Saved entries:
------------------------------
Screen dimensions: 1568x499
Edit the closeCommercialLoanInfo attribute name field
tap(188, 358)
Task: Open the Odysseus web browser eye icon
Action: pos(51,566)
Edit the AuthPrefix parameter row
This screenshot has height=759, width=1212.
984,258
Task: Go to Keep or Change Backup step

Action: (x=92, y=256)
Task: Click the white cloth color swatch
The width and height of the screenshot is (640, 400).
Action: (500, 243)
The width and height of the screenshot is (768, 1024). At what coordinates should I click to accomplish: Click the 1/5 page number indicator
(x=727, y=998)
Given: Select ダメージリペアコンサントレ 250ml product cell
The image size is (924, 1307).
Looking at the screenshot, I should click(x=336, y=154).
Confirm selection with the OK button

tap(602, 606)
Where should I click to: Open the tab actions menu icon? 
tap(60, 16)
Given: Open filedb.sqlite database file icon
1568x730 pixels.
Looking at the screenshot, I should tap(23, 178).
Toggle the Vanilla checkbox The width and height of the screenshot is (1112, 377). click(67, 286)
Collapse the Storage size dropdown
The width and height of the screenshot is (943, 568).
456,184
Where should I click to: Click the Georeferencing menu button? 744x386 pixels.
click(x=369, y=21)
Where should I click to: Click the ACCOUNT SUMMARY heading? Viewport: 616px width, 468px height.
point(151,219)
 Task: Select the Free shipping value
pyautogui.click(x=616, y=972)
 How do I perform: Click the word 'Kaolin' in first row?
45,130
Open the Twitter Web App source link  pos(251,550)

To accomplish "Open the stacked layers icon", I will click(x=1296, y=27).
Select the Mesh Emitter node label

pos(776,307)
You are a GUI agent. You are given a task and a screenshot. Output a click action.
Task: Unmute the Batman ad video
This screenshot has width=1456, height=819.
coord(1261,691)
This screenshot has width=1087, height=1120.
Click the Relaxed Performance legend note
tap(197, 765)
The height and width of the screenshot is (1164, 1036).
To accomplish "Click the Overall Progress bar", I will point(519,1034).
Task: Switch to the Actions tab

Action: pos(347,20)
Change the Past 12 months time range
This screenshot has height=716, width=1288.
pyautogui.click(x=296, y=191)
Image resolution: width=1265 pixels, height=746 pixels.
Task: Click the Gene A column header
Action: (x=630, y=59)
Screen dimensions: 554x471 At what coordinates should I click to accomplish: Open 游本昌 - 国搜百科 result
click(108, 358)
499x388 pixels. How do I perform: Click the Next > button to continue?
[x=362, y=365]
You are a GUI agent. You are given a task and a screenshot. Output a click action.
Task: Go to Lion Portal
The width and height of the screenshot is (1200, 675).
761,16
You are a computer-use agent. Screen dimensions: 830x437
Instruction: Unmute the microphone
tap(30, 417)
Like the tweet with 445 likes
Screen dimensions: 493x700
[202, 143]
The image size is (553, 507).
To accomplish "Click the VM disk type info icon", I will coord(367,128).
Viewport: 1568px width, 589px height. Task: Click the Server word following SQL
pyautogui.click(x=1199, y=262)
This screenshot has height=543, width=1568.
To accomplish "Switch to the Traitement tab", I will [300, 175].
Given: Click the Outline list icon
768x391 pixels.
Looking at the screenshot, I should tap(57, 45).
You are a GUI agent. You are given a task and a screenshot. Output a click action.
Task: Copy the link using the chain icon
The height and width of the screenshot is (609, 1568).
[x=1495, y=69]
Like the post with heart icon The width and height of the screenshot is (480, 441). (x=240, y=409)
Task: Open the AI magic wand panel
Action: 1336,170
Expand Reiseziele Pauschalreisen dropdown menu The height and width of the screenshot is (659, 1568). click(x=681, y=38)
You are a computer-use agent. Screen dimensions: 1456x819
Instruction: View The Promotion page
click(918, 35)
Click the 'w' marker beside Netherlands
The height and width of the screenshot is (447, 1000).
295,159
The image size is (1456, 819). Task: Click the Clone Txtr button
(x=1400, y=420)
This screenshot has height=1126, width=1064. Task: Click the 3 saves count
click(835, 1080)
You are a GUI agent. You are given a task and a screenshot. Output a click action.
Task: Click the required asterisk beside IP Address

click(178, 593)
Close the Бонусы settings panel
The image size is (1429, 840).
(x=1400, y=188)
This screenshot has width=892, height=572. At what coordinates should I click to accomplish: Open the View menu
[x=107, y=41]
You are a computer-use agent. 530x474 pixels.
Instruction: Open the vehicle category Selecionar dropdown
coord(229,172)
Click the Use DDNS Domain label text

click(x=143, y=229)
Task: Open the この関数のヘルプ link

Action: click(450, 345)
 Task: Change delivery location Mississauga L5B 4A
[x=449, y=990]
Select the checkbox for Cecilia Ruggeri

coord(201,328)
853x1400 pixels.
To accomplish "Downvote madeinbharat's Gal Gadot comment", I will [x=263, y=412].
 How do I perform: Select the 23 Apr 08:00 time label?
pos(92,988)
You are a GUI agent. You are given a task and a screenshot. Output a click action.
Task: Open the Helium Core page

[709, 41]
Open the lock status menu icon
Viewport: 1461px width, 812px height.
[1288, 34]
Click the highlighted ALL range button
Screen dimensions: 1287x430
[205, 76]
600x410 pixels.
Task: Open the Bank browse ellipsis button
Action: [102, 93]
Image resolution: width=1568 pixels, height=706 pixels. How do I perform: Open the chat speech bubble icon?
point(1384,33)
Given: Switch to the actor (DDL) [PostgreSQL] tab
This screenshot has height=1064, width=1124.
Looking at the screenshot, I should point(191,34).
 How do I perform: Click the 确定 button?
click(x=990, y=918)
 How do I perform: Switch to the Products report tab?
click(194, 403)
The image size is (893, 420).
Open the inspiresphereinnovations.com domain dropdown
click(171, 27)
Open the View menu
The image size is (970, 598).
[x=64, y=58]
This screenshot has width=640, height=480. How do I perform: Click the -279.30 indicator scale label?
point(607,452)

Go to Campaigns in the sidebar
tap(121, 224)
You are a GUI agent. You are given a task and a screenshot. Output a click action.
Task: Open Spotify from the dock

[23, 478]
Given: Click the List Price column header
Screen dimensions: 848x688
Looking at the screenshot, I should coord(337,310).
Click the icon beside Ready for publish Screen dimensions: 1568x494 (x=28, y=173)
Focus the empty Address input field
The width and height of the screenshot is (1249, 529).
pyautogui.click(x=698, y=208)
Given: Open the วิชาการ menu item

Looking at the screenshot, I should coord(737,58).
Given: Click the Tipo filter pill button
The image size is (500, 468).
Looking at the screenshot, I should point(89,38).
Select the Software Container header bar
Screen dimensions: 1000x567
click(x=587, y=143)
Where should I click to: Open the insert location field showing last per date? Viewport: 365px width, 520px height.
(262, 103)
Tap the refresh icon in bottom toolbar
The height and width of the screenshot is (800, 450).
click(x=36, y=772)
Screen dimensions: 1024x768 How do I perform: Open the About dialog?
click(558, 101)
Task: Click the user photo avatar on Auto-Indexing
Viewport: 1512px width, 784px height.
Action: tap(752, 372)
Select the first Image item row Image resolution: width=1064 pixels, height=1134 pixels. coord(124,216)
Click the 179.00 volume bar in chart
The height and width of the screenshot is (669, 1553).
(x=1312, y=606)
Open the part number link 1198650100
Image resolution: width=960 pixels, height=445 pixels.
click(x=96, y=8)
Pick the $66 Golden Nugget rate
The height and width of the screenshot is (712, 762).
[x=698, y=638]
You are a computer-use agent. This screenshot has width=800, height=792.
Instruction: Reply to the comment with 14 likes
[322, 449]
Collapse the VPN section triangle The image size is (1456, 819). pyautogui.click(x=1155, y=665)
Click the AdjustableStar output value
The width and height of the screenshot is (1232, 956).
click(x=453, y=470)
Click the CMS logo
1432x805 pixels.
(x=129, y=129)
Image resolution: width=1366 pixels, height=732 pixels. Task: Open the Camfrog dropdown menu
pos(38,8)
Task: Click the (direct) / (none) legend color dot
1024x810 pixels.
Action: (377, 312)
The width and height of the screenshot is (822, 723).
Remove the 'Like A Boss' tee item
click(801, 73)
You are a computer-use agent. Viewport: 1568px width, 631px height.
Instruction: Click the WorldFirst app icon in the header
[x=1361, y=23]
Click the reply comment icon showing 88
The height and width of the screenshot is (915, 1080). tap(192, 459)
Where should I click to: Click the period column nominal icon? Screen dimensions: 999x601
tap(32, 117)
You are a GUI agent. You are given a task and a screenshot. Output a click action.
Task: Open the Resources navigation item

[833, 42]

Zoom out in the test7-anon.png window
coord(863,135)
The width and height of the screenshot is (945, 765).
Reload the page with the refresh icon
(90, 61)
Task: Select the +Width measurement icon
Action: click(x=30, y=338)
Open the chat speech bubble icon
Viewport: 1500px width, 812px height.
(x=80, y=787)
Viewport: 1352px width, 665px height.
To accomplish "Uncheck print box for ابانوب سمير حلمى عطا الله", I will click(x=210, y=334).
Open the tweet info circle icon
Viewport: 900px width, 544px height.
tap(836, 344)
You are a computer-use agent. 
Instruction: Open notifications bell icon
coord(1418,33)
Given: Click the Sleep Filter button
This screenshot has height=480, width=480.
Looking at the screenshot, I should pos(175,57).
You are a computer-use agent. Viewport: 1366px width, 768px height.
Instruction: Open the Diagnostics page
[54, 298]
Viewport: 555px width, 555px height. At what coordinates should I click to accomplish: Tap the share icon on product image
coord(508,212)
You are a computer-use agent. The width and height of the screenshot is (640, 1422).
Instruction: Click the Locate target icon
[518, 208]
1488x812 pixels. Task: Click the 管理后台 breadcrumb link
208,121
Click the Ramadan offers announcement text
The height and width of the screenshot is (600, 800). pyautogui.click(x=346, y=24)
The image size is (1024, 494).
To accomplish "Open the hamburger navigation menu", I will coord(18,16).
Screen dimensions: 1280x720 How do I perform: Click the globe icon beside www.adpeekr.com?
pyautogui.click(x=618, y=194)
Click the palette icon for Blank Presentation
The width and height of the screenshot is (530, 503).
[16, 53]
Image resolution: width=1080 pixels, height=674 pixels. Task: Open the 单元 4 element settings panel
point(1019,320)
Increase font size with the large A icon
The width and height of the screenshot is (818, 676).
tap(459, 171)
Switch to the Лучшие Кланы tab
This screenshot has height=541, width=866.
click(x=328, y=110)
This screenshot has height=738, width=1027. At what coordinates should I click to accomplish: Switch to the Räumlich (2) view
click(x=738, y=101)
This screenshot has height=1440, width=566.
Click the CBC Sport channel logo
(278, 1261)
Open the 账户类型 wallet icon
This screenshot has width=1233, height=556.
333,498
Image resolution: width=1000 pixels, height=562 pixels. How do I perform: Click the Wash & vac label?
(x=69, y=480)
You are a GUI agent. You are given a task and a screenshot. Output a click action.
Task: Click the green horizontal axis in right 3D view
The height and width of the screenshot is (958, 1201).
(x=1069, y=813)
------------------------------
**Task prompt**
Every line above that holds the string "computer" should be copied out.

**Answer to this problem**
You are a computer-use agent. Screen dimensions: 830x437
You are a computer-use agent. Screen dimensions: 1456x819
You are a computer-use agent. 530x474 pixels.
You are a computer-use agent. This screenshot has width=800, height=792.
You are a computer-use agent. Viewport: 1568px width, 631px height.
You are a computer-use agent. 
You are a computer-use agent. Viewport: 1366px width, 768px height.
You are a computer-use agent. The width and height of the screenshot is (640, 1422).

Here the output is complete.